"Ricca e pregevole raccolta delle più notevoli pubblicazioni etnografiche", così venne definita la biblioteca etnografica del museo Giuseppe Pitrè dal neo direttore Giuseppe Cocchiara, quando nel 1934, su incarico della pubblica amministrazione, si accingeva a gestire e rilanciare il museo. La collezione di oggetti e libri, raccolti dal Pitrè, aveva avuto il suo battesimo ufficiale, in occasione dell'esposizione nazionale di Palermo del 1891, in cui Pitrè aveva organizzato la mostra etnografica e ne aveva curato un dettagliato catalogo illustrato.
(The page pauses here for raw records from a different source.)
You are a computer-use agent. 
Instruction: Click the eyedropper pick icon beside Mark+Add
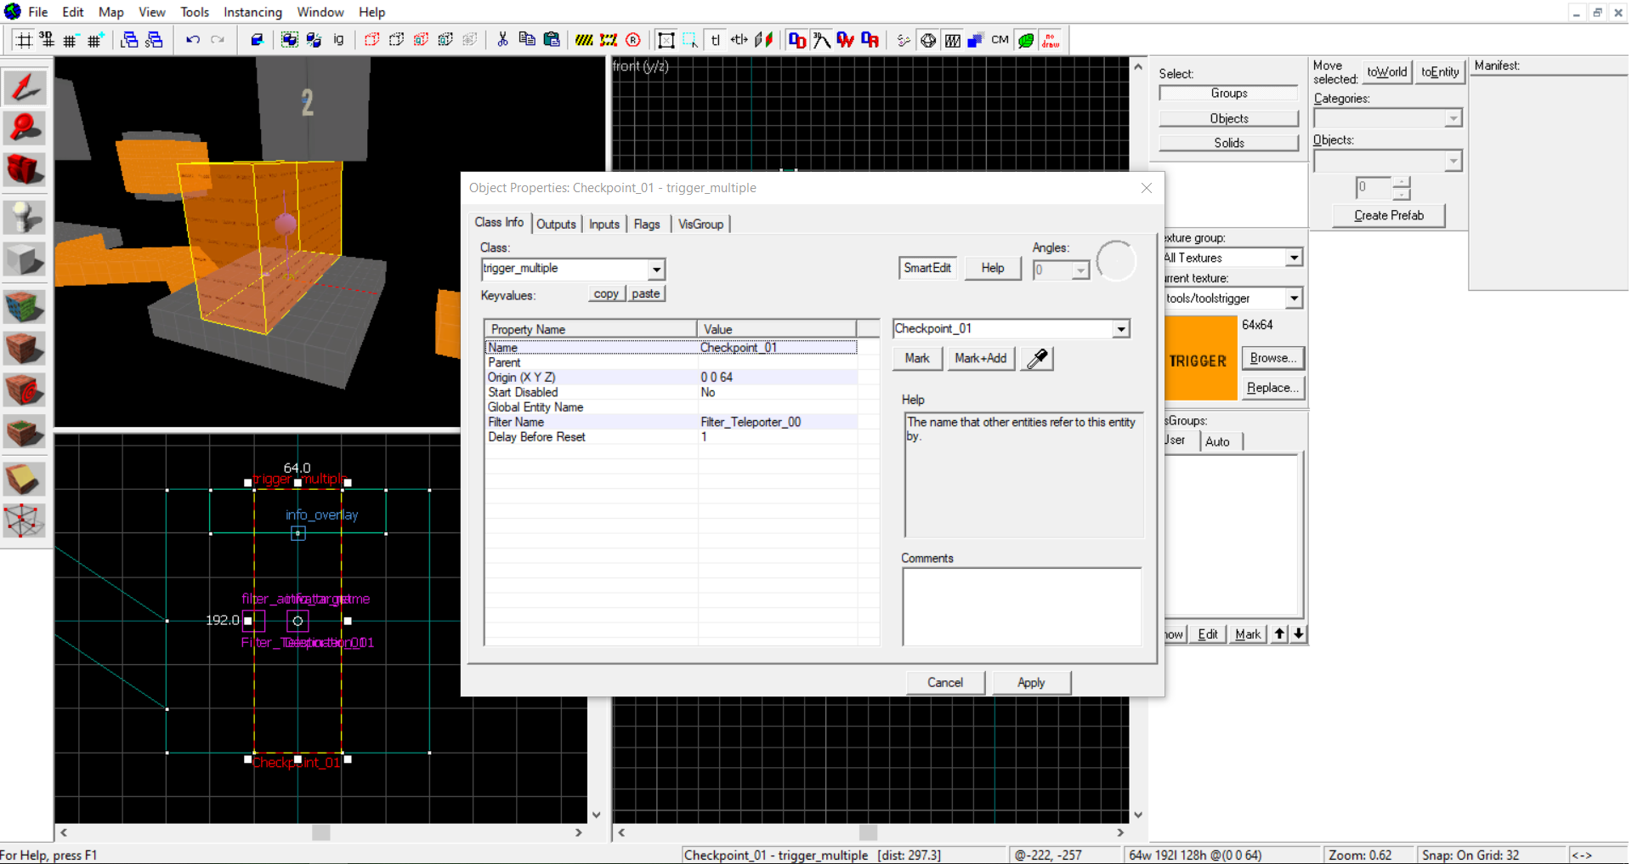1037,359
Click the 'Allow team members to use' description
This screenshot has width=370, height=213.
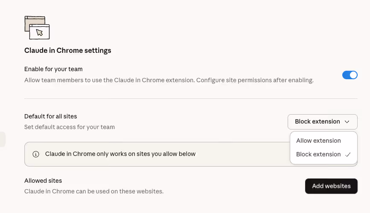(169, 80)
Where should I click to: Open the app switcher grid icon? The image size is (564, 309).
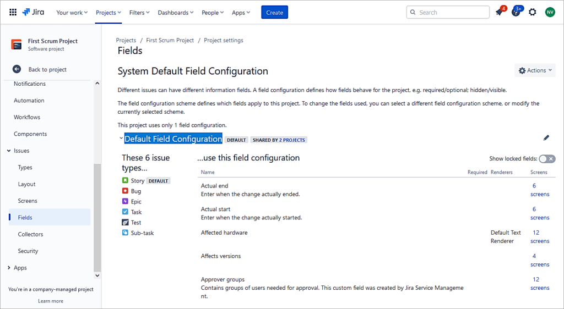pyautogui.click(x=13, y=12)
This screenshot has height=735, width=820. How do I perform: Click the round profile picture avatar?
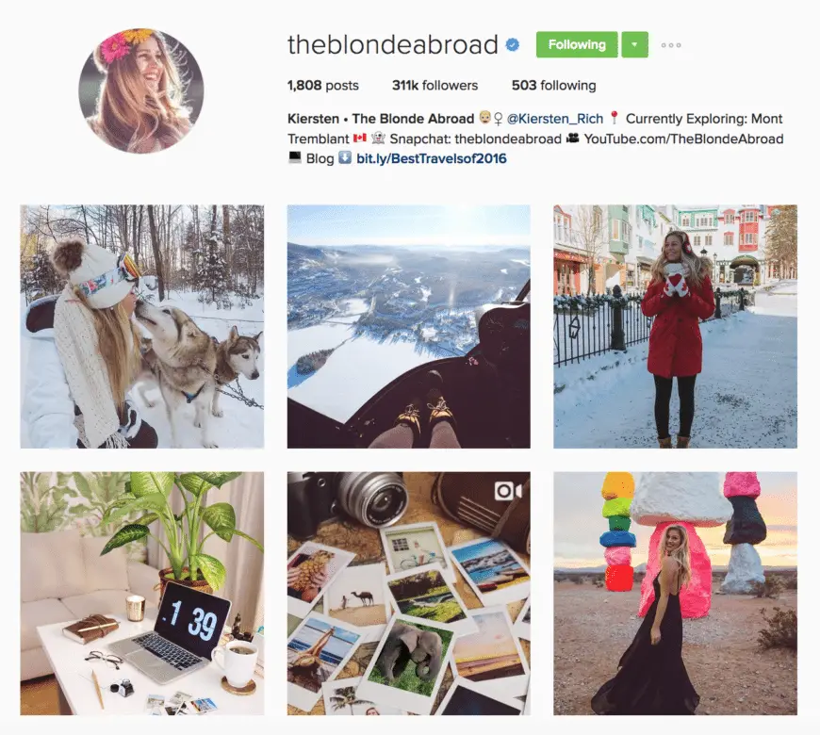[x=141, y=90]
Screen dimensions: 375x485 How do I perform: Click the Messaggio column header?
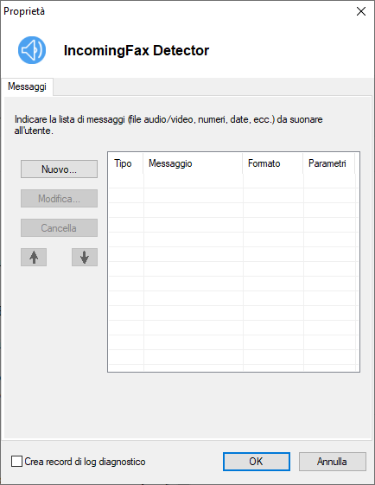[193, 163]
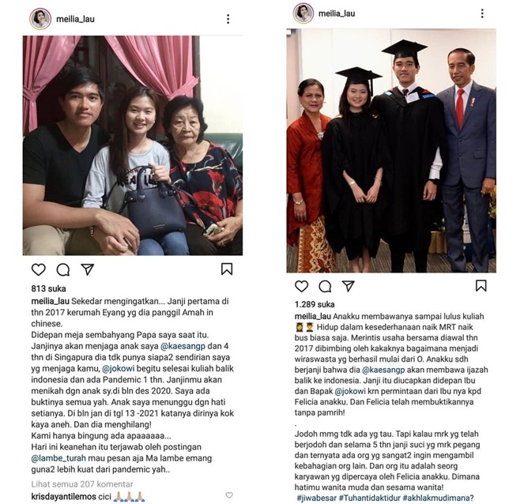Image resolution: width=524 pixels, height=504 pixels.
Task: Open three-dot options menu on right post
Action: (x=482, y=13)

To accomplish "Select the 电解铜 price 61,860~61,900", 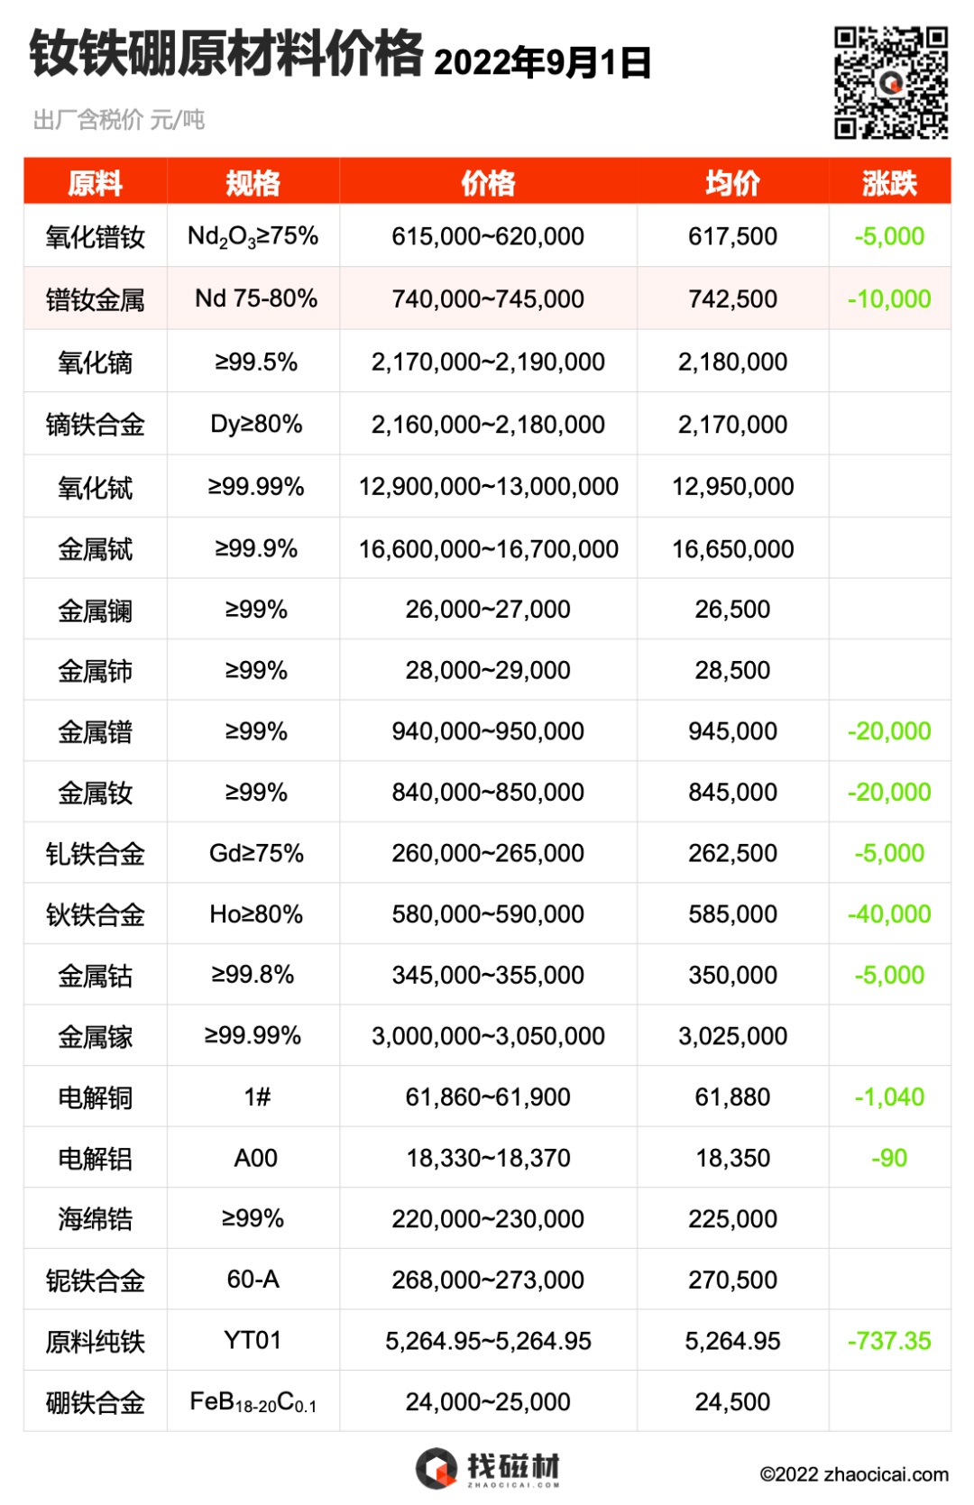I will click(488, 1097).
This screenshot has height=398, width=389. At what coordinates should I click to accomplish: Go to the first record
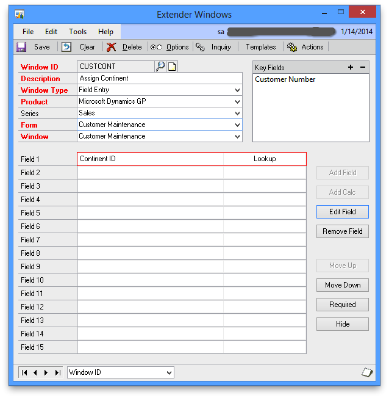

Tra gli oggetti d'uso della cultura del popolo siciliano, erano presenti anche libri e opuscoli a tema poetico, favolistico, epico, comico, ecc., oltre ai primi 18 dei 25 volumi della "Biblioteca delle tradizioni popolari Siciliane", primo vero censimento del patrimonio culturale dell'identità del popolo siciliano. A chiusura della mostra, al fine di scongiurarne la dispersione, la collezione fu donata al Comune di Palermo, con l'obiettivo di farne un museo etnografico cittadino. Da quel momento, la nuova istituzione dopo varie vicissitudini passò dal magazzino della scuola Perez, alle più dignitose quattro sale dell'edificio scolastico dell'Assunta in via Maqueda. Dopo la morte del suo fondatore (1916), la vita del museo e della biblioteca risentì pesantemente di un clima politico superficiale e disinteressato, fino al 1934, anno in cui il museo e la biblioteca dalla vecchia sede vengono trasferiti nei prestigiosi locali dipendenti dalla Casina cinese del Marvuglia, in mezzo al verde del Parco della Favorita. L'incarico di completare e sistemare definitivamente l'opera iniziata dal Pitrè venne affidato ad un suo allievo ideale Giuseppe Cocchiara.

Ad oggi la biblioteca etnografica Giuseppe Pitrè, conserva e mette a disposizione dell'utenza un corposo patrimonio di documenti, fondamentali per la conoscenza della cultura materiale e immateriale del popolo siciliano e non solo.